THE INPUT:
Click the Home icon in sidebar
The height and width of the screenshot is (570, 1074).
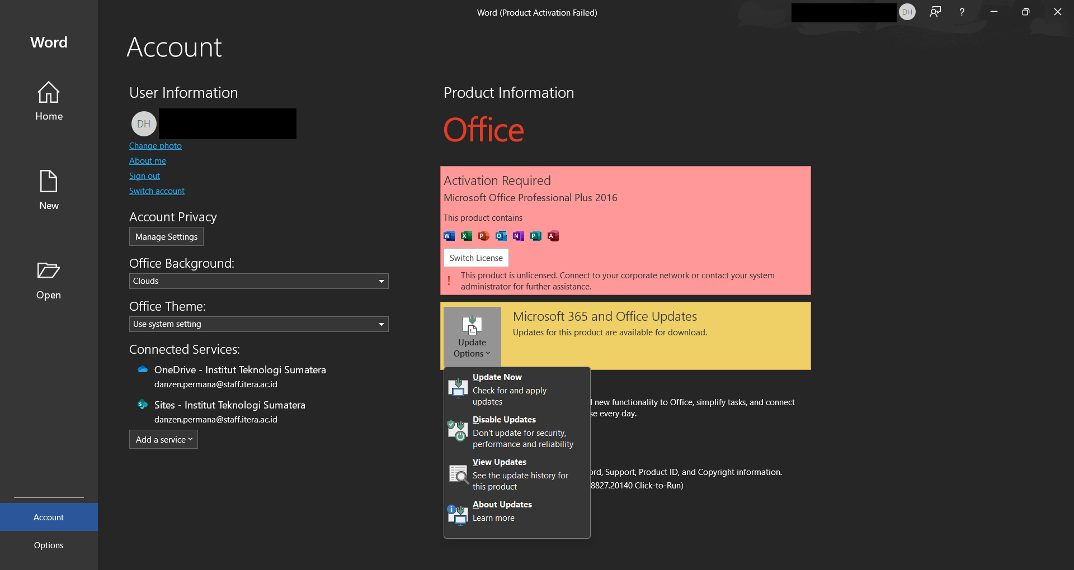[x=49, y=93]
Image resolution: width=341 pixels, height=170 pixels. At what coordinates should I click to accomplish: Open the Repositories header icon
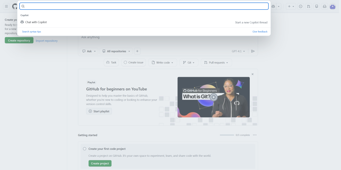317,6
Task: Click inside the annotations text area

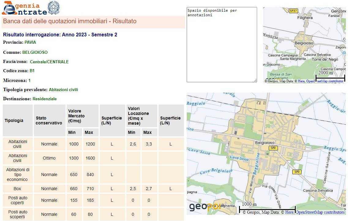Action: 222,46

---

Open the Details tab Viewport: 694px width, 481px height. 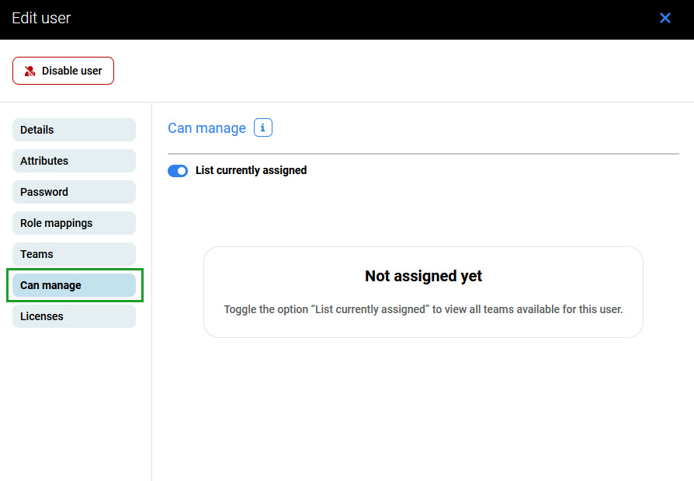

TASK OBJECTIVE:
Copy out the material between the line holding "Click the Home icon in sidebar" and the line holding "Action: 222,46", inclusive, reproducing each line word for word. Leave the pictures out of your answer.

COMPLETED EXERCISE:
Click the Home icon in sidebar
The height and width of the screenshot is (570, 1074).
[x=49, y=93]
Image resolution: width=341 pixels, height=170 pixels. At what coordinates should I click to accomplish: Open the Repositories header icon
317,6
Task: Click inside the annotations text area

Action: 222,46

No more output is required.